# last psu burned my mb...need a new one



## varunbhai (Aug 9, 2012)

hi everybody...
my last psu burned my mobo twice because it was cheap (gsm)
now i am looking for a new psu for my pc
specs: proc-1055t amd x6
mobo: msi 880gm e-41
corsair 4 gb ram
1 tb hd seagate
gonna buy a 6850
budget 3.5k max
don't give me hundreds of options...just the best one..
going to buy tommorow from nehru place.
thanks.


----------



## rijinpk1 (Aug 9, 2012)

It is better to get a corsair cx 500v2


----------



## d6bmg (Aug 9, 2012)

Add 500/- and buy Corsair GS600 @4K
Or buy Corsair CX500V2 @3.4K


----------



## varunbhai (Aug 10, 2012)

thanks guys...a friend of mine suggested me tacens supero 600...is it any good!!!


----------



## Chaitanya (Aug 10, 2012)

never heard of it.
Instead get a GS 600/GS 500


----------



## varunbhai (Aug 10, 2012)

all right then thank you....gonna buy a gs500.


----------



## Chaitanya (Aug 10, 2012)

varunbhai said:


> all right then thank you....gonna buy a gs500.



For what cost are you getting that??


----------



## saswat23 (Aug 10, 2012)

Or Seasonic S12II-520 for 3.8k. Much better option.


----------



## CyberKID (Aug 10, 2012)

^  +1


----------



## varunbhai (Aug 11, 2012)

dont have 4k..
supero 600 for around 3.5k


----------



## Chaitanya (Aug 11, 2012)

Supero 600 ??

Never heard of it.
Pls save some dough & get corasir GS 500/CX 500 v2 or seasonic 520 ￱W


----------



## CyberKID (Aug 11, 2012)

Then I think there are some options, check out at Flipkart:

Corsair VS450 @ 2.5 K - Is a VFM product. Was launched in February this year only. Expect to give ~2.3K if you're going to get it from Nehru Place.

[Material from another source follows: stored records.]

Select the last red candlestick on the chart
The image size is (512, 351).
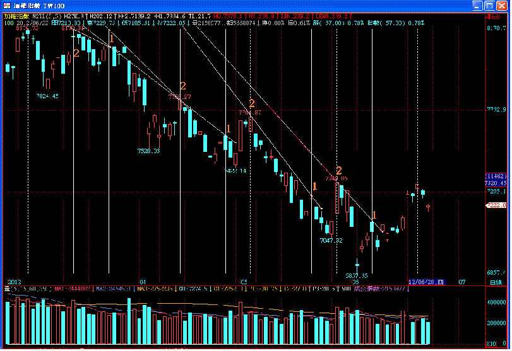428,206
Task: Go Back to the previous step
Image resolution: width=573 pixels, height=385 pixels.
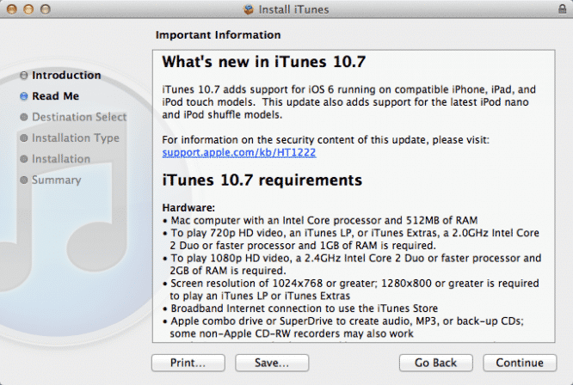Action: (x=434, y=363)
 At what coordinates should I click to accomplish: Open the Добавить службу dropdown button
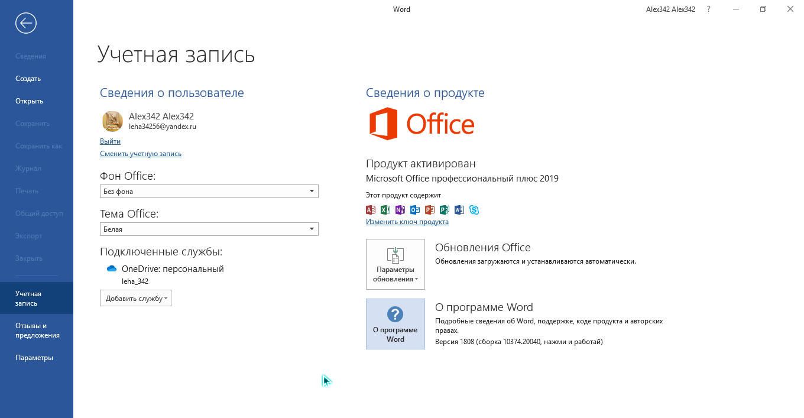click(135, 299)
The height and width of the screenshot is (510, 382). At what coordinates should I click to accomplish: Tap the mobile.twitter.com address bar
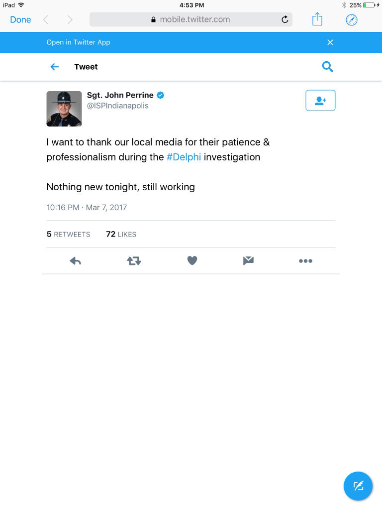(x=191, y=19)
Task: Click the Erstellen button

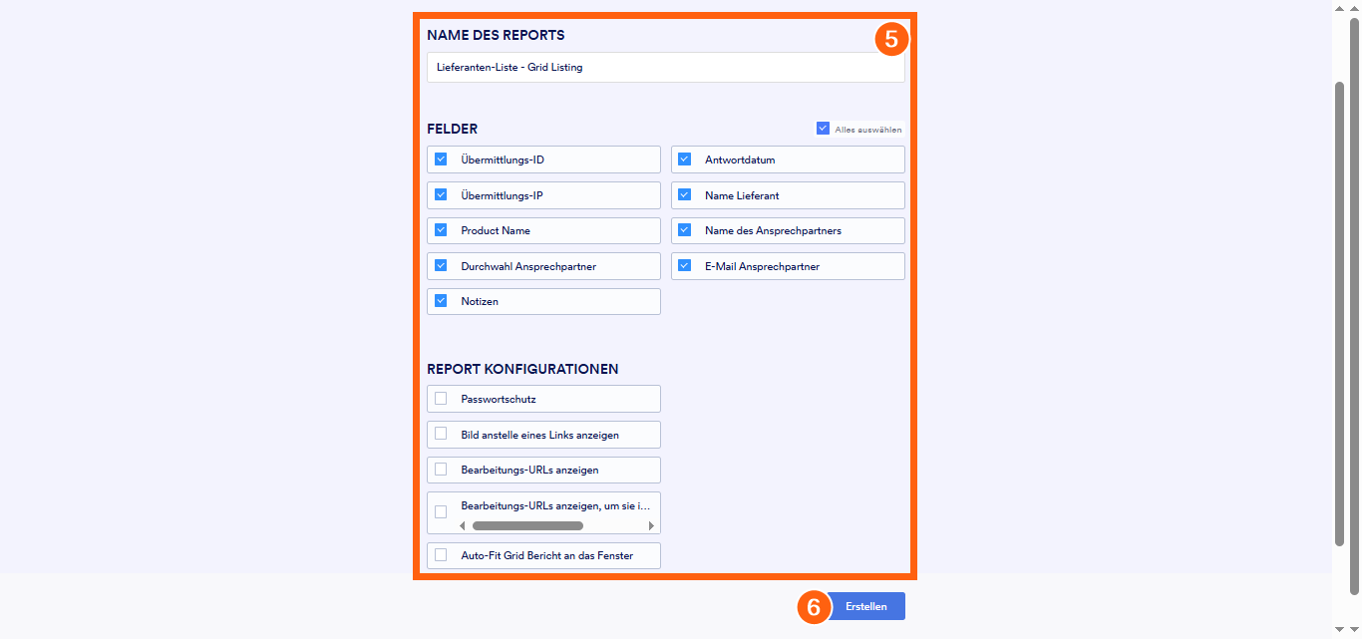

Corsair CMPSU 430 CXV2 @ 2.8K - This one's an epic product as people say out here.

Seasonic-S12II 430 Watts @ 3.7K

Corsair CMPSU 500 CXV2 @ 3.8K


----------



## sunny4691 (Aug 12, 2012)

varunbhai said:


> thanks guys...a friend of mine suggested me tacens supero 600...is it any good!!!


The tacens supero is a FSP oem psu, so its also a good one, also its modular. But i think you should go with Seasonic S12II-520 for 3.8k as saswat23 suggested.


----------



## d6bmg (Aug 13, 2012)

CyberKID said:


> Then I think there are some options, check out at Flipkart:
> 
> Corsair VS450 @ 2.5 K - Is a VFM product. Was launched in February this year only. Expect to give ~2.3K if you're going to get it from Nehru Place.
> 
> ...



Local prices will be cheaper than these prices.


----------



## varunbhai (Aug 16, 2012)

all right then, gonna get the seasonic  one...thanks guys.


----------



## d6bmg (Aug 16, 2012)

varunbhai said:


> all right then, gonna get the seasonic  one...thanks guys.



IMO, avoid Seasonic. 
Due to the importer and import almost being stopped, you will have problem if you need to RMA the PSU in future.
Get Corsair.


----------



## Chaitanya (Aug 16, 2012)

d6bmg said:


> IMO, avoid Seasonic.
> Due to the importer and import almost being stopped, you will have problem if you need to RMA the PSU in future.
> Get Corsair.



completely agreed...


----------



## GRecon07 (Aug 19, 2012)

d6bmg said:


> IMO, avoid Seasonic.
> Due to the importer and import almost being stopped, you will have problem if you need to RMA the PSU in future.
> Get Corsair.



Hi,
what are the chances of a bad corsair PSU.....?(7 yrs warranty)
coz i think i got one 
and where can i get a rma ?


----------



## ashis_lakra (Aug 19, 2012)

Try to exchange your PSU directly from the retailer store. If not possible, ask him to help you RMA it.


----------



## Renny (Aug 19, 2012)

d6bmg said:


> IMO, avoid Seasonic.
> Due to the importer and import almost being stopped, you will have problem if you need to RMA the PSU in future.
> Get Corsair.



Is Seasonic winding up its India business?


----------



## Chaitanya (Aug 19, 2012)

Xccentricity said:


> Is Seasonic winding up its India business?



Probably yes..


----------



## Renny (Aug 19, 2012)

How come


----------



## d6bmg (Aug 20, 2012)

Xccentricity said:


> Is Seasonic winding up its India business?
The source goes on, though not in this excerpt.